Records excerpted from a collection:
★ ★ ★ ★ ★

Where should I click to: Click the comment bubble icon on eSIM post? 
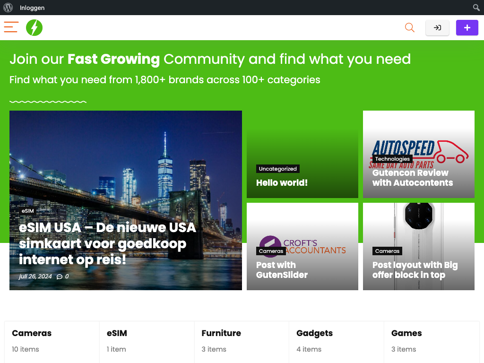[60, 277]
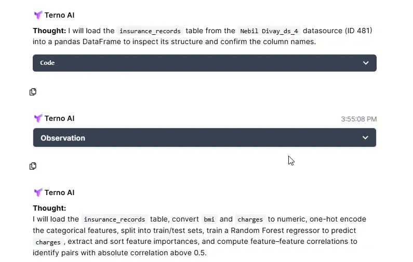Image resolution: width=413 pixels, height=262 pixels.
Task: Copy the message using the icon below the Code block
Action: coord(33,92)
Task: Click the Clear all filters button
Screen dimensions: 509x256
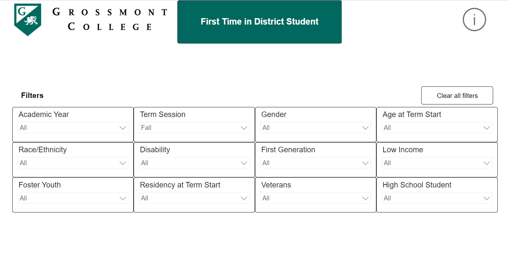Action: (x=457, y=95)
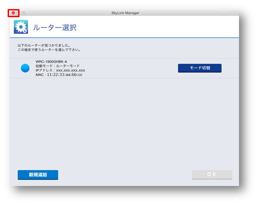Screen dimensions: 258x205
Task: Click the MAC address 11:22:33:aa:bb:cc text
Action: click(x=65, y=75)
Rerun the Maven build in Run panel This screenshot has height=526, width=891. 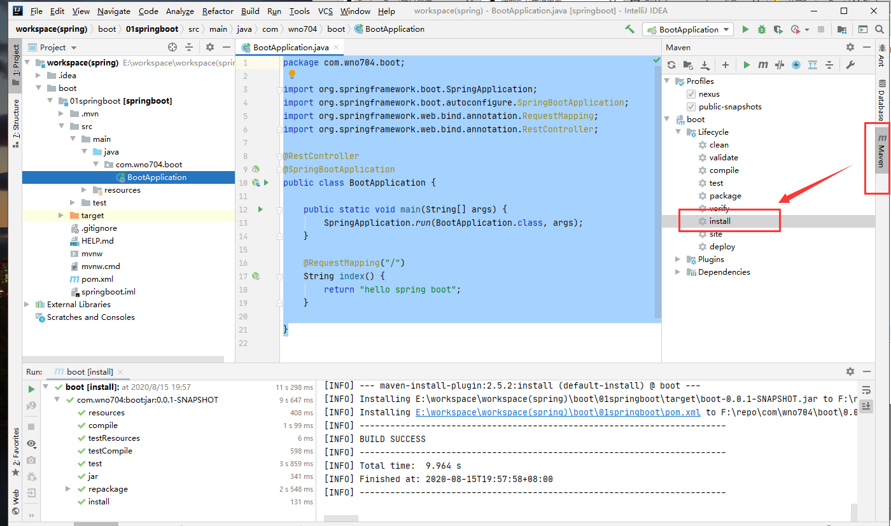tap(31, 389)
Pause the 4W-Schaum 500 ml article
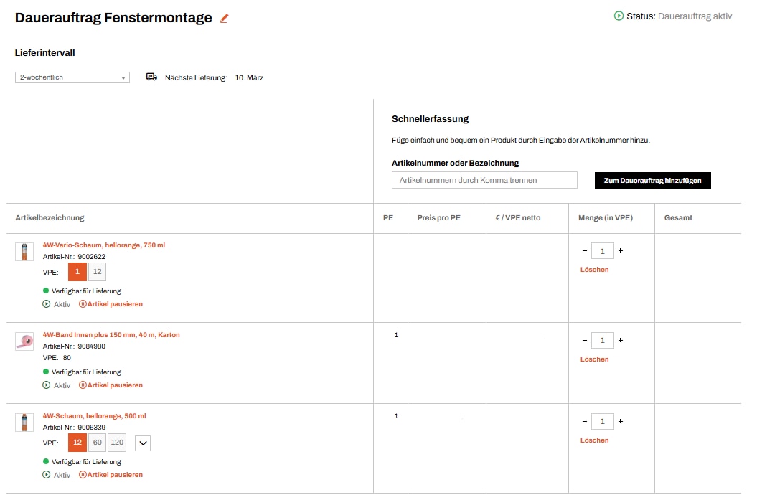757x500 pixels. tap(111, 475)
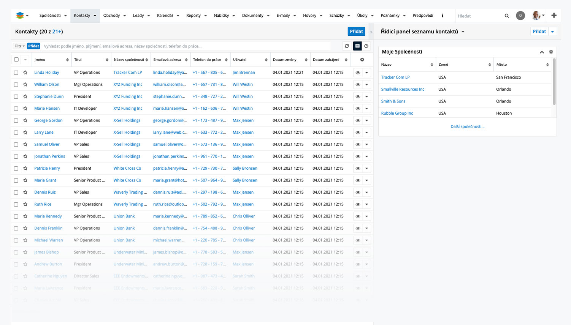Switch to the table grid view icon
This screenshot has height=325, width=571.
(357, 46)
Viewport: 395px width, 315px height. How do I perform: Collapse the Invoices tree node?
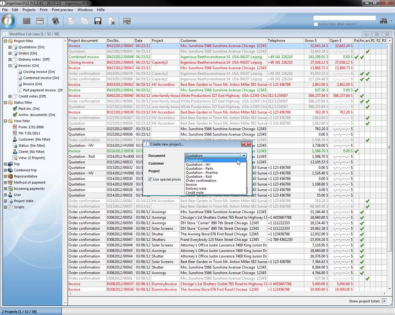click(x=10, y=65)
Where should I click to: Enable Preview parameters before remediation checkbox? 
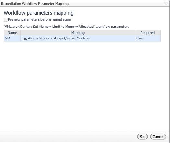tap(6, 20)
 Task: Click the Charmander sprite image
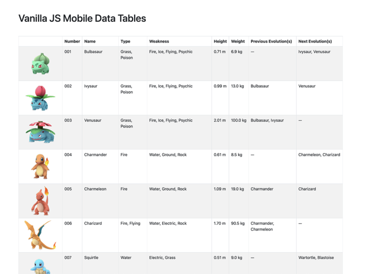pos(40,166)
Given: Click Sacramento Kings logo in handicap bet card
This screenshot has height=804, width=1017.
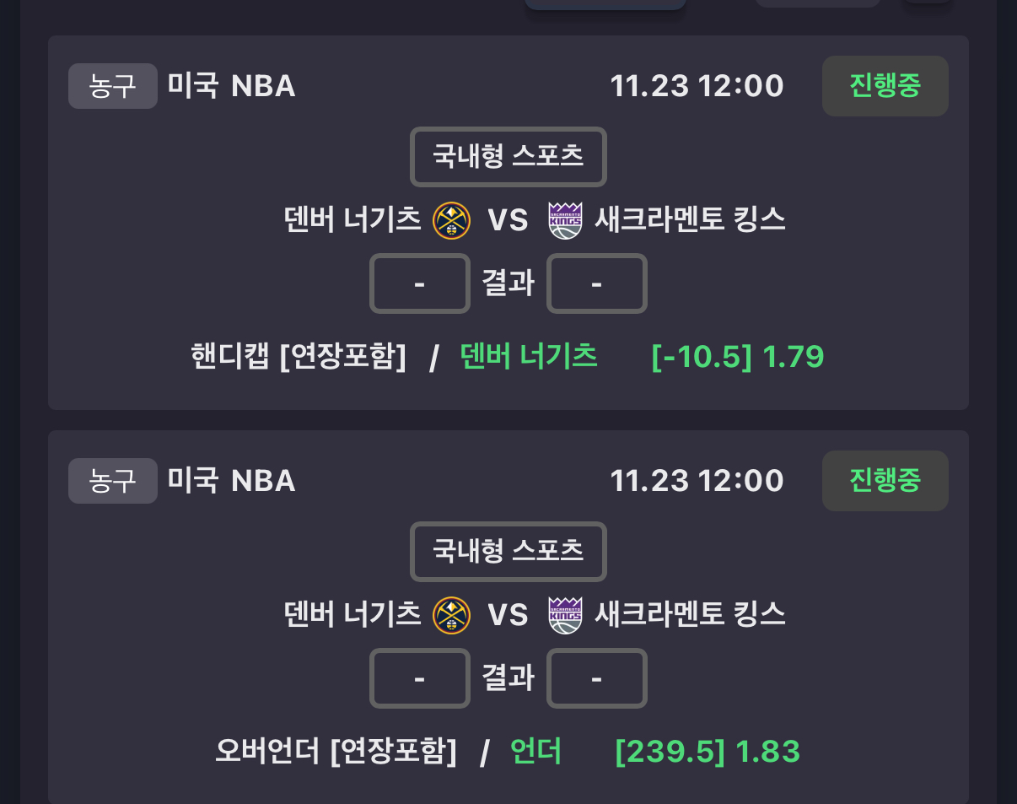Looking at the screenshot, I should click(565, 221).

★ ★ ★ ★ ★

- _WHAT YOU NEED TO DO_:
Both the line containing "Task: Click the Charmander sprite image" and the last line of the records above belong in the exact copy, along with every line between them; pictures do not.

- _WORKED SOLUTION_:
 Task: Click the Charmander sprite image
pos(40,166)
Given: Click Sacramento Kings logo in handicap bet card
This screenshot has height=804, width=1017.
Looking at the screenshot, I should click(565, 221).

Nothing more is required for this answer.